Le rapport Diagnostic du Secteur Privé de Madagascar (CPSD) dressé par l’équipe de la Banque mondiale, en collaboration avec l’IFC, souligne la nécessité pour Madagascar de renforcer son environnement des affaires et d'accroitre sa compétitivité pour attirer plus d'investissements, notamment dans des secteurs à fort potentiel comme l'agro-industrie, l'habillement et le tourisme.

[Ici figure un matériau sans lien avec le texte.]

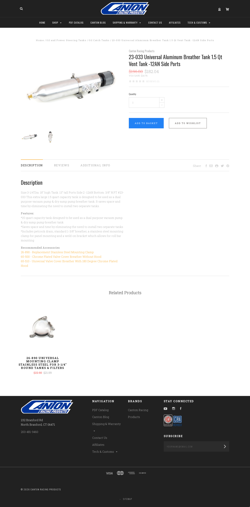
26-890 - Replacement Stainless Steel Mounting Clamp (57, 252)
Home (42, 22)
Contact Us (99, 438)
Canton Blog (100, 417)
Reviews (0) (152, 81)
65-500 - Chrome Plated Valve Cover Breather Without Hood (61, 256)
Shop (56, 22)
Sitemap (127, 498)
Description (32, 165)
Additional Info (95, 165)
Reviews (61, 165)
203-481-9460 (29, 432)
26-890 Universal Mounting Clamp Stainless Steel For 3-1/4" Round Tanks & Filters (43, 363)
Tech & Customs (105, 451)
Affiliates (98, 444)
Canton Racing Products (142, 51)
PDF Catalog (100, 410)
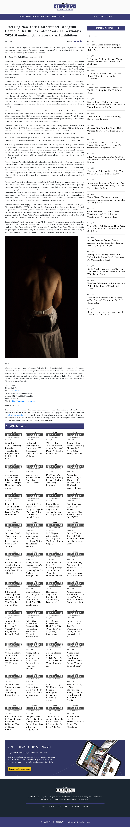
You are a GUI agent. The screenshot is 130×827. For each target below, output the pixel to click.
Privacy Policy (63, 806)
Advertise (75, 806)
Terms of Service (47, 806)
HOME (21, 16)
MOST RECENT (32, 16)
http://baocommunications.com (24, 401)
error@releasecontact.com (15, 415)
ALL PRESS (45, 16)
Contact (86, 806)
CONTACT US (58, 16)
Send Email (14, 391)
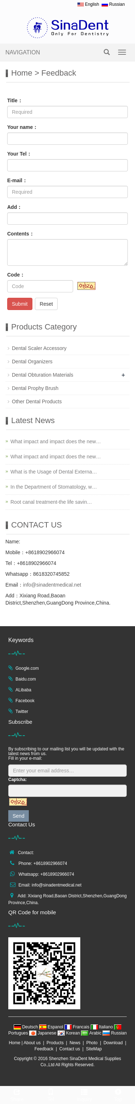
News (74, 1042)
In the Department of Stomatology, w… (53, 487)
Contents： (20, 234)
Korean (69, 1033)
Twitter (21, 711)
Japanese (43, 1033)
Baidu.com (25, 679)
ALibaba (23, 689)
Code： (16, 275)
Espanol (51, 1026)
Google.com (27, 668)
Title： (15, 100)
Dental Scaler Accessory (39, 348)
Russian (115, 1033)
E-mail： (17, 180)
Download (112, 1042)
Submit (20, 304)
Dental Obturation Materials (42, 375)
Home (21, 72)
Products (54, 1042)
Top (118, 1094)
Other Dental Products (37, 401)
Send (18, 816)
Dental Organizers (32, 361)
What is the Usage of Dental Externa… (53, 472)
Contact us (69, 1048)
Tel (51, 1094)
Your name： (22, 127)
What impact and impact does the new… (55, 441)
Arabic (92, 1033)
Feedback (44, 1048)
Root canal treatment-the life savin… (51, 502)
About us (32, 1042)
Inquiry (85, 1094)
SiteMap (94, 1048)
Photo (92, 1042)
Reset (46, 304)
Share (17, 1094)
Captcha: (17, 779)
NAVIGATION (22, 52)
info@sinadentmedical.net (52, 585)
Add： (14, 207)
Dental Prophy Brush (35, 388)
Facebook (25, 700)
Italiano (102, 1026)
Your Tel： (19, 154)
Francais (77, 1026)
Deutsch (26, 1026)
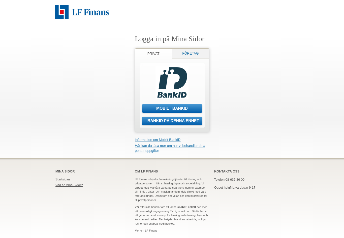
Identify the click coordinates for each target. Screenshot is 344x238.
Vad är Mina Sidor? (69, 185)
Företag (190, 53)
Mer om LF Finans (146, 230)
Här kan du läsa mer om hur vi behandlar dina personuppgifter (170, 148)
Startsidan (63, 179)
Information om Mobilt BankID (158, 140)
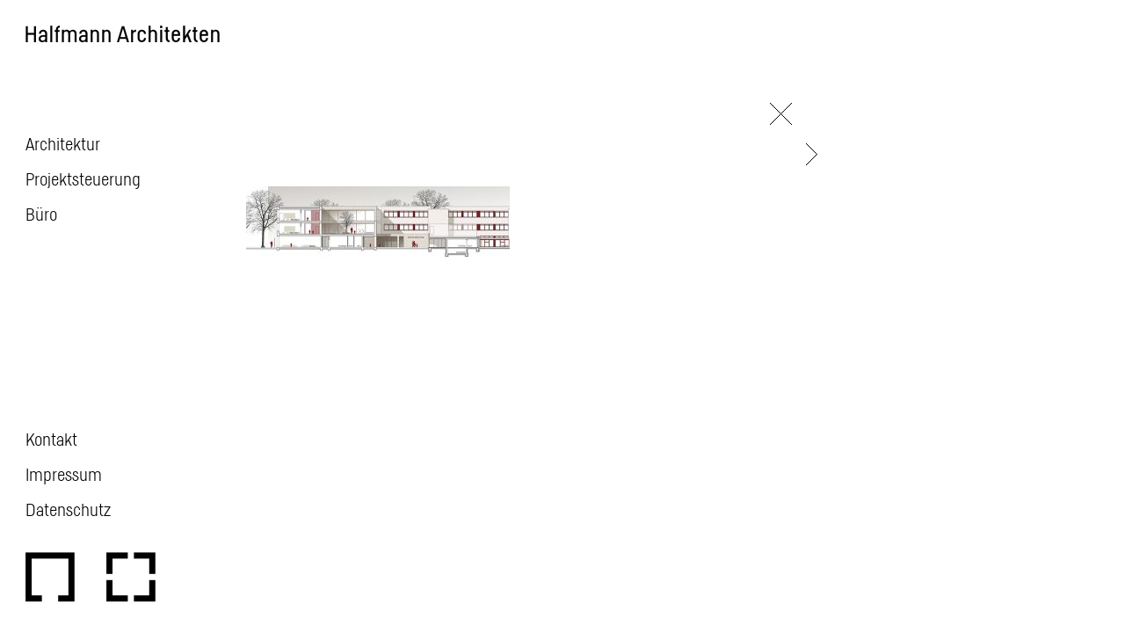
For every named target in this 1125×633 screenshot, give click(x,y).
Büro (41, 213)
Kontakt (51, 438)
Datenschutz (68, 509)
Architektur (62, 143)
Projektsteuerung (83, 178)
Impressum (63, 473)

Le CPSD formule des recommandations sur la manière dont le pays peut atténuer les contraintes pesant sur la productivité et les investissements, comme il souhaite que soit mis fin « le manque de transparence et de retards dans l’octroi des licences et des permis impactant les décisions en matière d’investissement ». Un changement qui, d’après les auteurs du document, améliorera aussi l’égalité des conditions de concurrence pour le secteur privé…

 « La pandémie de COVID-19 a porté un coup dur à l'économie malgache, mais le pays dispose d'un grand potentiel pour retrouver le chemin de la croissance et ressortir plus fort de la crise », a déclaré Marcelle Ayo, Représentante Pays d'IFC pour Madagascar. « Bâtir un secteur privé plus robuste, attirer davantage d'investissements et améliorer les infrastructures et la compétitivité seront essentiels pour assurer une croissance durable et inclusive. »

Le CPSD suggère un certain nombre d'interventions spécifiques, y compris d'élargir l'accès au financement pour les petites entreprises, notamment en tirant parti des services financiers numériques , de mettre en place un environnement des affaires plus prévisible, d'harmoniser le cadre des investissements , de moderniser le cadre juridique et le zonage dédié aux usages fonciers pour faciliter l'accès à la terre, et de renforcer les capacités institutionnelles pour concevoir et accélérer la mise en œuvre des réformes.

Selon Marie-Chantal Uwanyiligira, Représentante de la Banque mondiale à Madagascar, les opportunités offertes par l'économie numérique doivent être saisies « avec intelligence » aussi bien par le secteur public que les entreprises. L’institution de Bretton Woods qui recommande aussi que soit appliquée une politique des investissements ciblés pour éliminer les contraintes transversales à la compétitivité. Exit donc les activités qui misent essentiellement sur la faiblesse du coût de la main d’œuvre.